Redland: Grim Survival in the Great Depression

This dark, hallucinatory fable begins and climaxes with two of the most audacious sex-meets-death set-pieces in recent indie-movie memory. What's even more daring: First-time director Asiel Norton decided to shoot this starless, elliptical, defiantly mythic feature on 35mm, with heavy filtration and apparently no light not natural to its setting, the shanty of a dirt-poor family in Depression-era rural Northern California. The resulting look—sometimes barely emerging from the celluloid grain, often toned in sepia or moonlight blue—resembles a flickering, psychedelic daguerreotype; it's unlike anything I've ever seen before.
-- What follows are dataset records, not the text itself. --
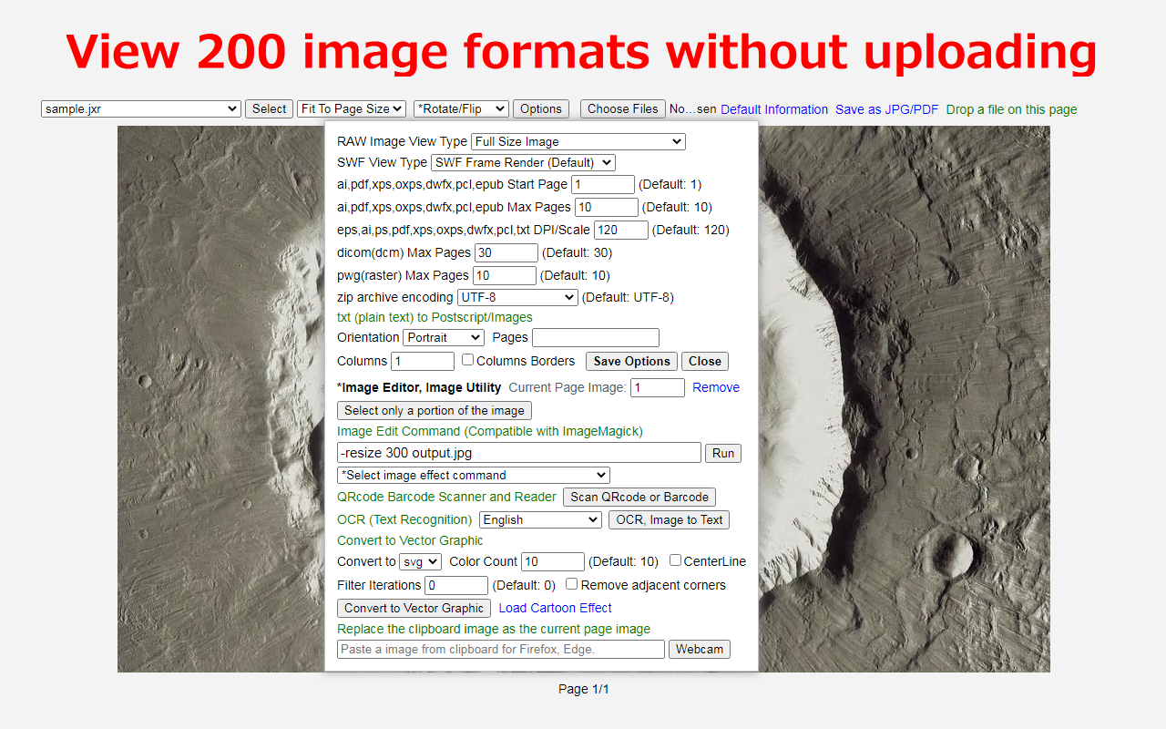Check Remove adjacent corners
Viewport: 1166px width, 729px height.
tap(571, 583)
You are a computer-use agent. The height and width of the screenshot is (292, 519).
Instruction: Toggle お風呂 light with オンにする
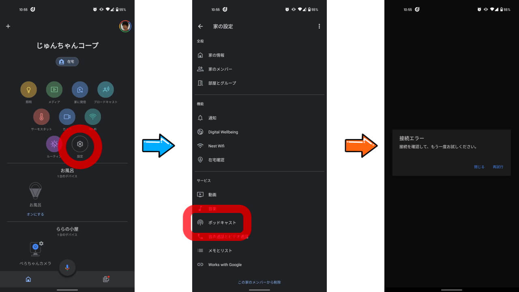click(x=35, y=214)
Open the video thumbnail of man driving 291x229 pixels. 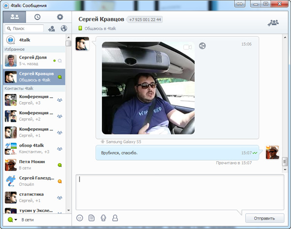(x=147, y=89)
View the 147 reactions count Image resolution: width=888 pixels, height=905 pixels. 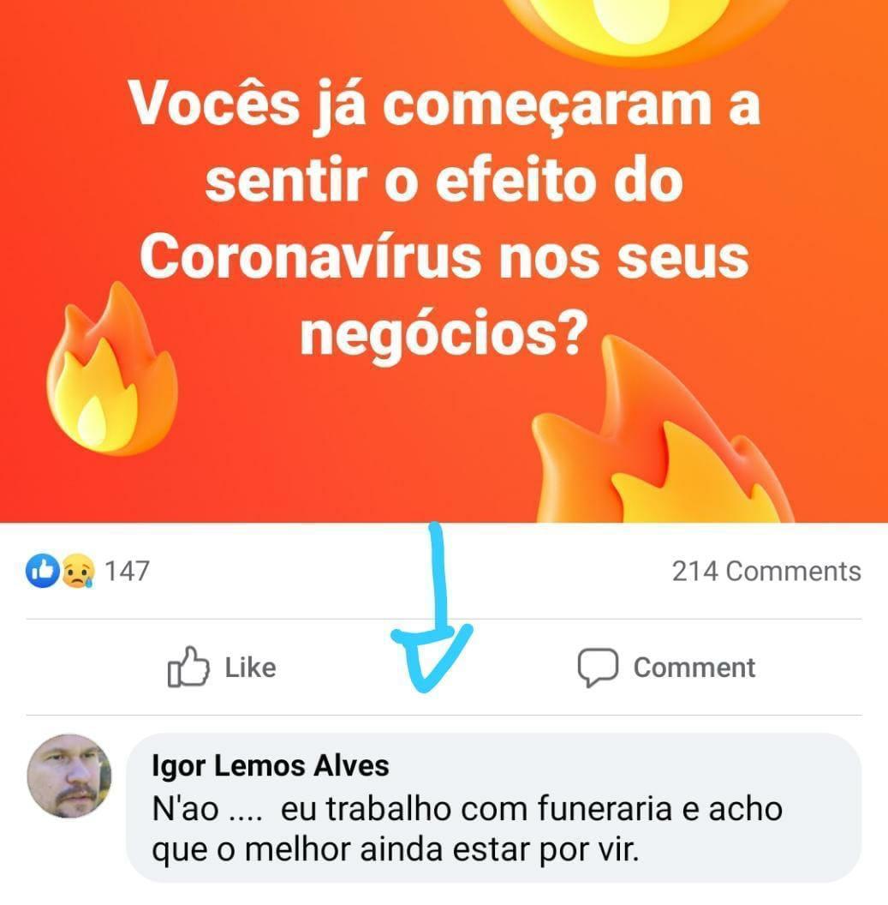(127, 572)
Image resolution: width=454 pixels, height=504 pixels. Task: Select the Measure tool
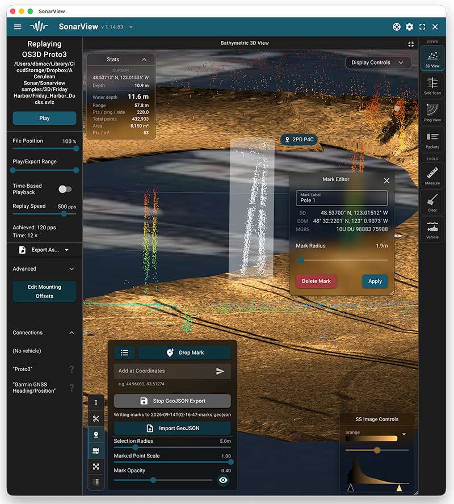click(432, 175)
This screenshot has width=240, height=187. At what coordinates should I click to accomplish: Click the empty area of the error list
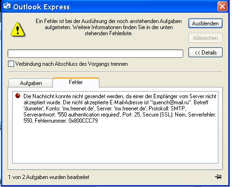(115, 143)
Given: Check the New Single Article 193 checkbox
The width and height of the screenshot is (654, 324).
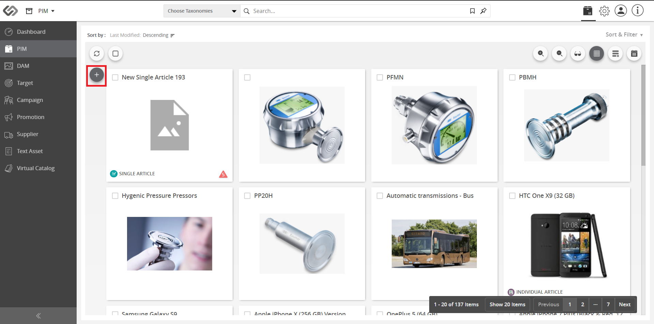Looking at the screenshot, I should 115,77.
A disorienting daze of perspectives, with a soundtrack drone often subbing for dialogue, Redland sometimes seems to constitute the merged daydreams and ever-tenuous reality of Mary-Ann (Lucy Adden), a naive teenage beauty attempting to hide an affair from her family as starvation and isolation drive them all closer to madness and the brink of death. When Mary-Ann's secret boyfriend (Toben Seymour) joins her father and brother on a last-ditch hunt for food, Norton scrambles the p.o.v. even further: One character's fantasies become another's paranoid visions within a collective nightmare. The depraved, desperation-trumps-morality, circle-of-life denouement is foreshadowed a little too heavily from the beginning, but with its hypnotic, singular aesthetic, Redland still casts a spell that's hard to shake.